Pero, para comenzar esta interpretación, tenemos que tener en cuenta el significado de cada uno de los dedos. Para cada dedo del pie izquierdo, comenzando por el pulgar, corresponden las siguientes energías: tristeza, emociones, creatividad, amor, optimismo, confianza y sexo.
Para los dedos del pie derecho, comenzando de nuevo por el pulgar, son las siguientes: alegría, deseo, agresividad, decisión, apego, miedo e inseguridad.

Liso: expresa los sentimientos o las consideraciones de tipo intelectual de forma modesta pero decidida.
En bloque: La energía que refleja este tipo de dedo puede expresarse de forma demasiado brusca. Es innegable que se trata de una persona poco flexible, de carácter dominante y muy poco dada a la negociación.
Con abultamiento: Cuando encontramos esa pequeña protuberancia bajo el dedo podemos estar seguros que existen aspectos que no se aprecian a primera vista. Estamos ante una gran cantidad de energía oculta.
Con callo o juanete: Los juanetes indican siempre que se está ocultando alguna emoción. Cuando el dueño o la dueña hacen algo que, por la razón que sea, no consideran correcto, es muy probable que encontremos un juanete en el dedo relacionado con la expresión de ese sentimiento.
Cuello de botella: Un dedo con esta forma, como si lo hubieran apretado en la parte central, revela que la energía se estanca temporalmente y, como en un embotellamiento de tráfico, no hay posibilidad de aumentar su velocidad de salida.
Anchos y grandes: Pertenecen siempre a personas muy dotadas para la argumentación dialéctica, que hablan largo y tendido.

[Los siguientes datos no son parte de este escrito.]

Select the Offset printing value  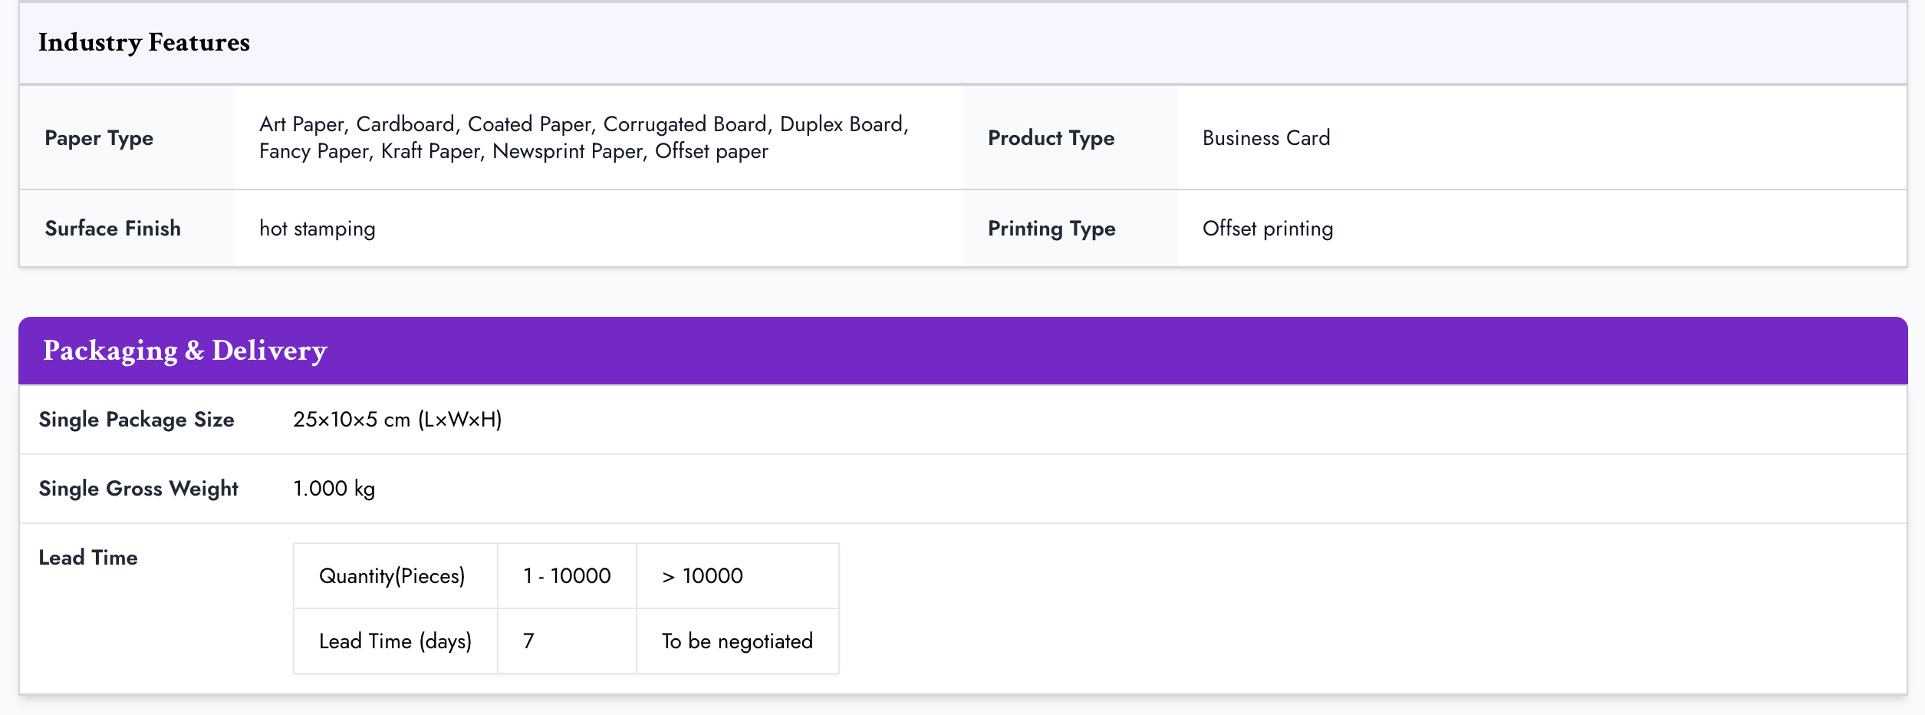pos(1267,229)
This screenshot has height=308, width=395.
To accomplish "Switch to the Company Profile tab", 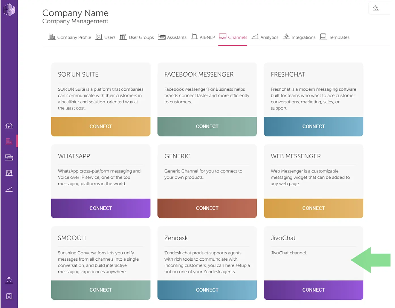I will [70, 37].
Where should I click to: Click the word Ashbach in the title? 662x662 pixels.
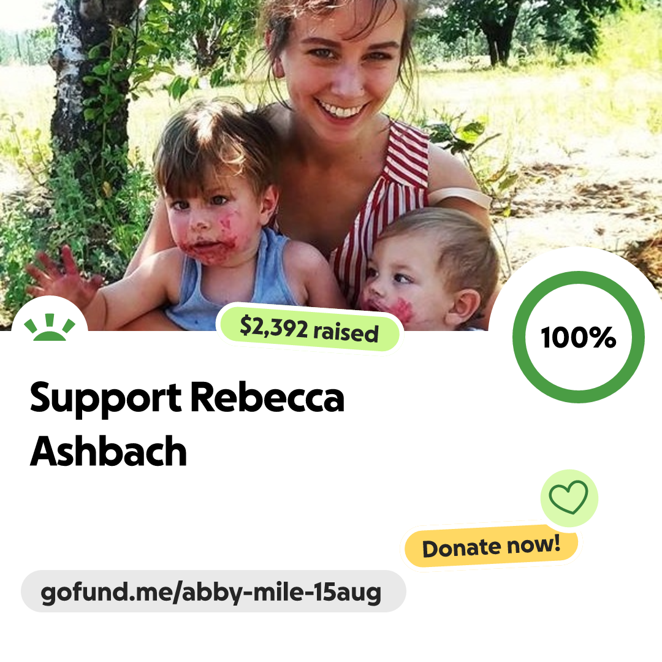[x=108, y=451]
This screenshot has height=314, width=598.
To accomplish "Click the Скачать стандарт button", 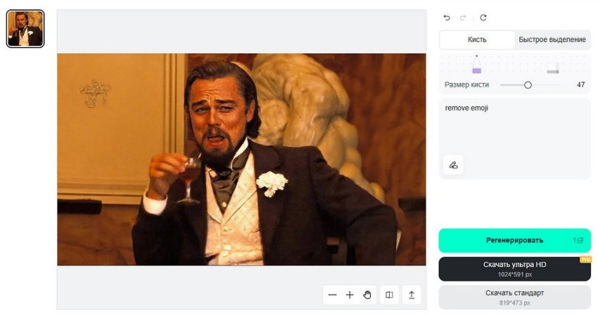I will 514,296.
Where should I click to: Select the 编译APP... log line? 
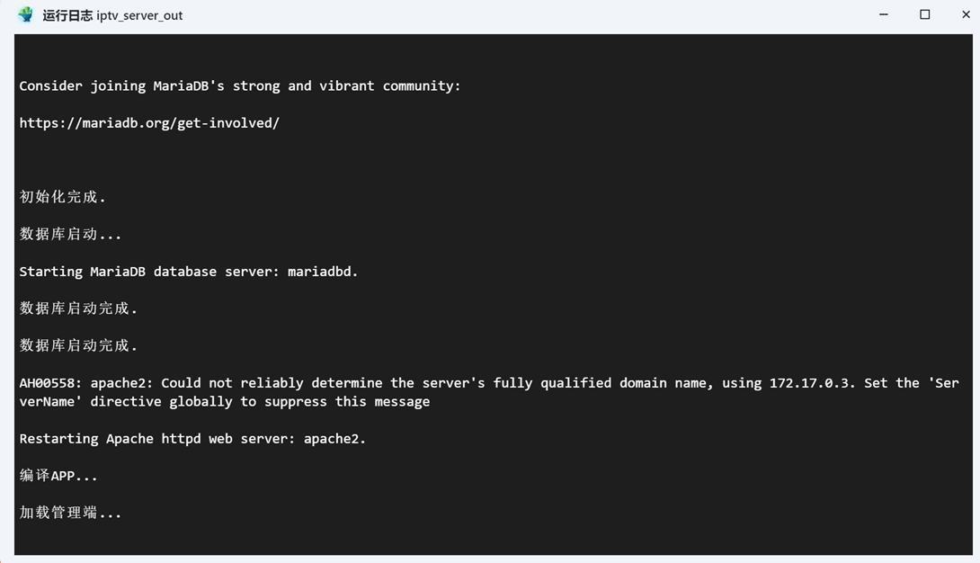[58, 476]
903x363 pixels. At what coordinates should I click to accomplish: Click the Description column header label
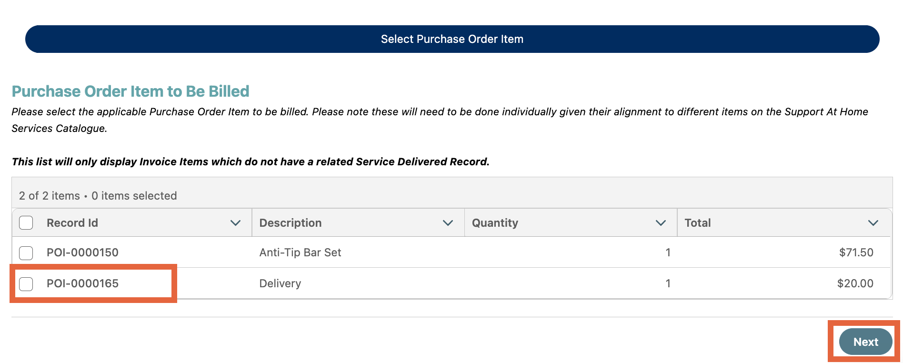[x=291, y=223]
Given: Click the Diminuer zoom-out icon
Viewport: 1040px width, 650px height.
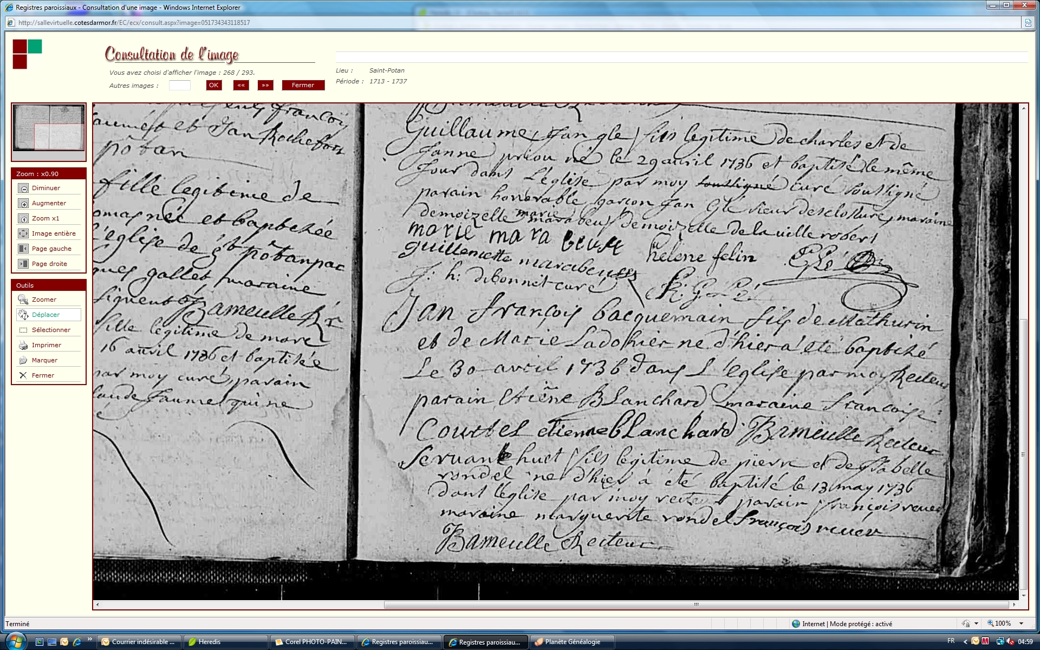Looking at the screenshot, I should [23, 188].
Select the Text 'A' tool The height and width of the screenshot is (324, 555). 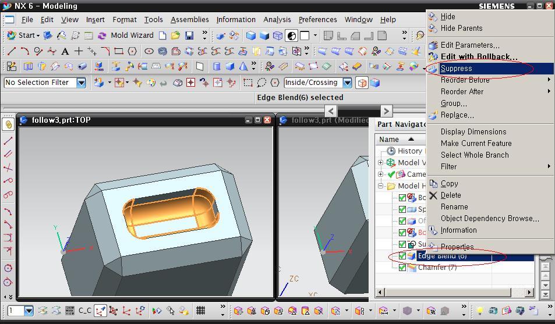point(65,51)
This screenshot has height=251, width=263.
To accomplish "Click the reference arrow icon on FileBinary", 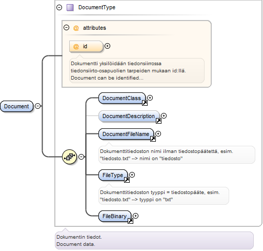I will (x=130, y=221).
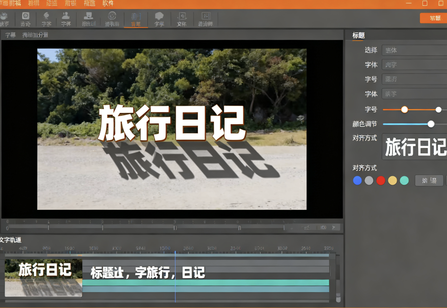Choose the blue color swatch
The height and width of the screenshot is (308, 447).
tap(357, 181)
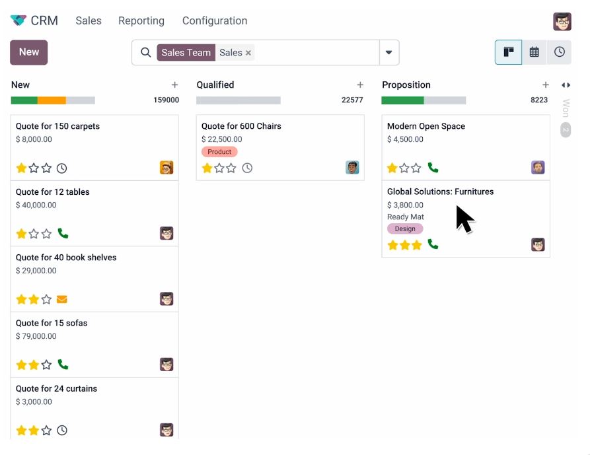Viewport: 590px width, 455px height.
Task: Select kanban view icon
Action: click(508, 52)
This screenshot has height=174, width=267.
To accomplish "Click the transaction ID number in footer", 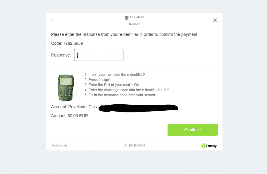I will point(134,146).
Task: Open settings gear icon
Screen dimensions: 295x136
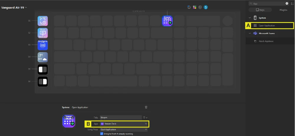Action: tap(200, 7)
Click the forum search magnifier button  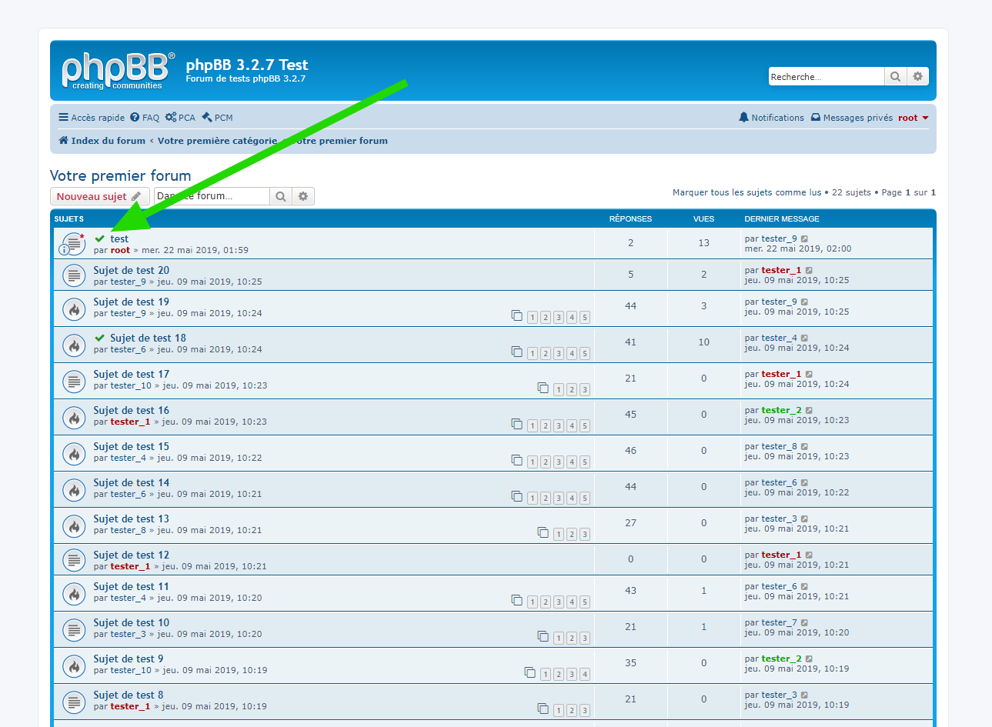point(281,196)
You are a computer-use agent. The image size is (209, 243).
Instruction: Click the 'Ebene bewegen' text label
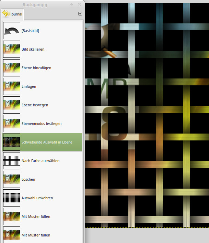35,105
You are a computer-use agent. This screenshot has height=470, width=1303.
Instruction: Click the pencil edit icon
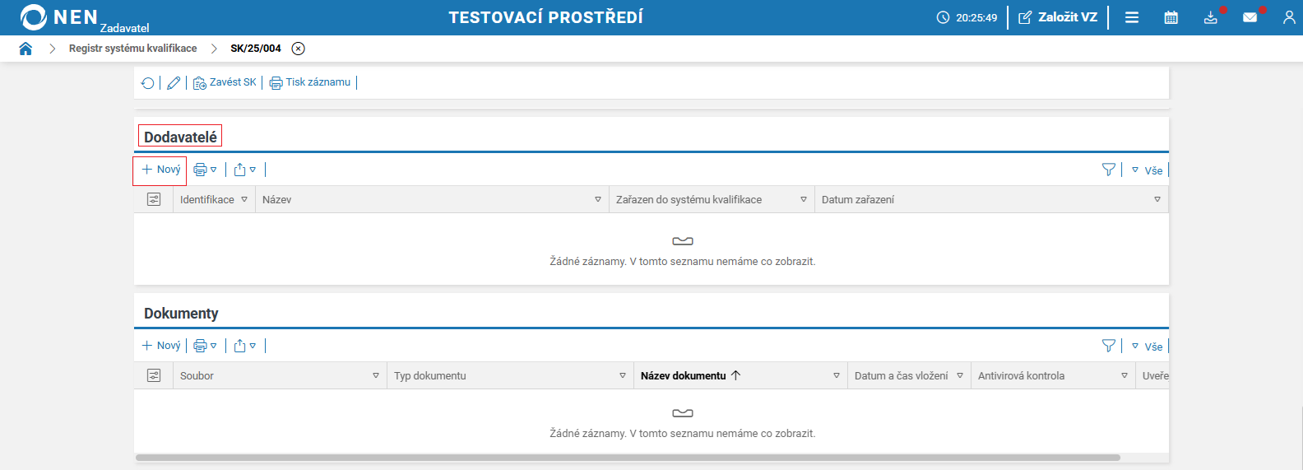coord(174,83)

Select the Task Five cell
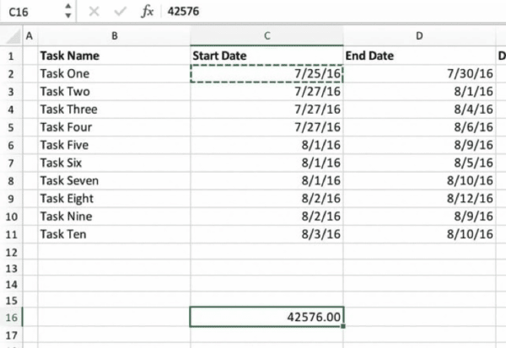114,144
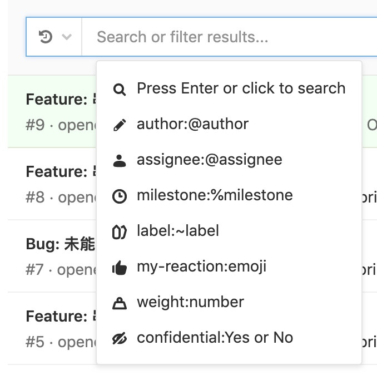Select the assignee:@assignee filter option
This screenshot has height=375, width=377.
[x=209, y=160]
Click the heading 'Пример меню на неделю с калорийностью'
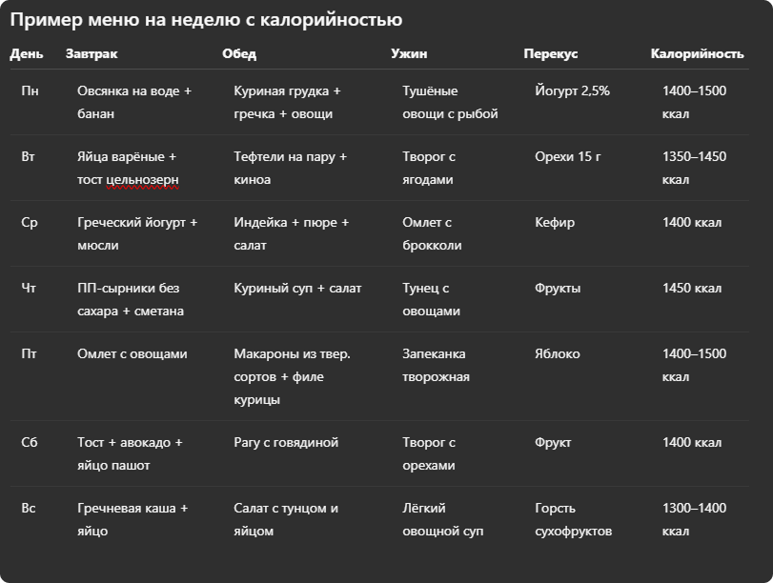This screenshot has width=773, height=583. 206,20
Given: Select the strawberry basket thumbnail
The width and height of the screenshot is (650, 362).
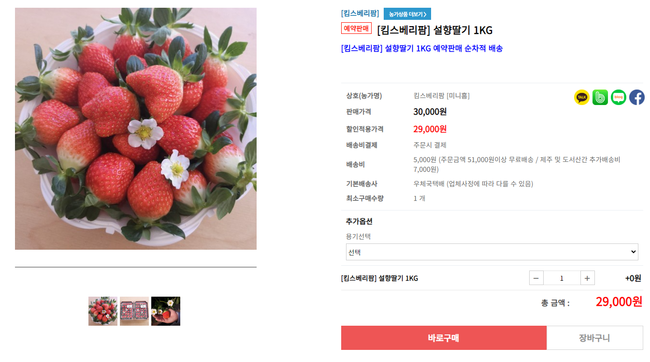Looking at the screenshot, I should click(x=103, y=311).
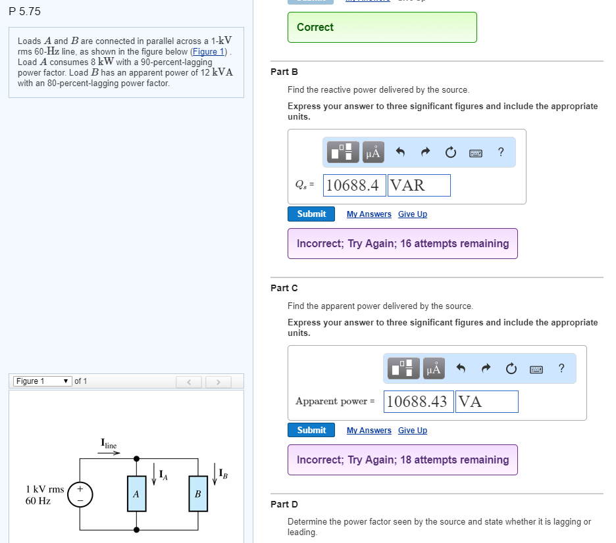Undo the last entry in Part B answer box
The height and width of the screenshot is (543, 616).
(400, 152)
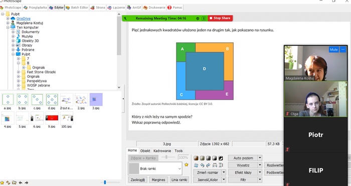Click the refresh folder icon below thumbnails
The image size is (351, 186).
[8, 182]
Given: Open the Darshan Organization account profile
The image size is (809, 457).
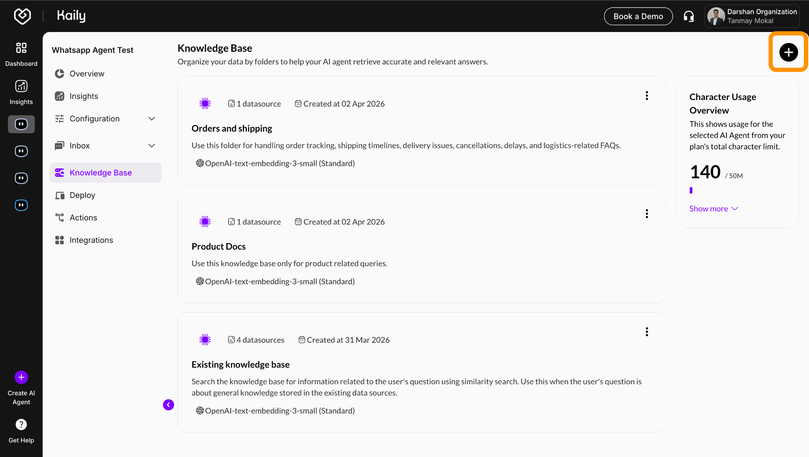Looking at the screenshot, I should [x=752, y=17].
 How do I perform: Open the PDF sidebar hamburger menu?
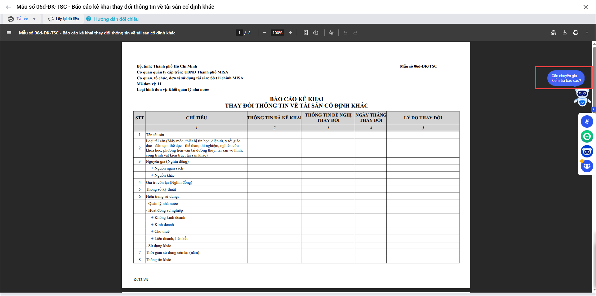pos(9,33)
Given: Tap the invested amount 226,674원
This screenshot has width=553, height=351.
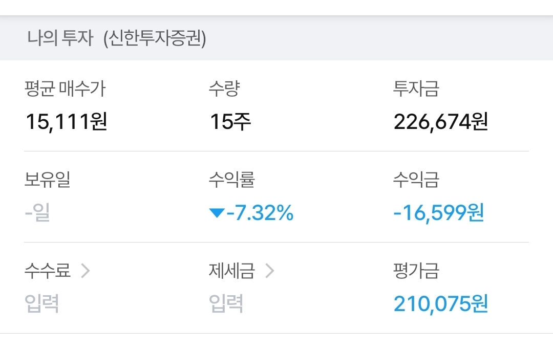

Torcido: Un dedo así indica un cambio del rumbo general. Pertenecerá a una persona con un principio muy distinto a su final. Un dedo torcido (en la raíz) representa una determinada reacción que luego cambia e impide que el mundo exterior reconozca la anterior energía, es decir, se niega la energía original y se presenta como procedente de otras fuentes.
Ladeado: En este caso se trata de que su dueño o dueña demuestra cosas distintas a las que realmente piensa o siente. Esta configuración no permite que la energía se mantenga en su dirección original.
Doblados: Los dedos que se doblan ajustándose a la línea del pulgar y el meñique indican cierta capacidad para la manipulación.
En tensión: Cuando se produce tensión en un dedo cualquiera estamos ante un cambio en marcha. Con frecuencia, presenta un color distinto a los demás, producido por el aumento de energía y actividad.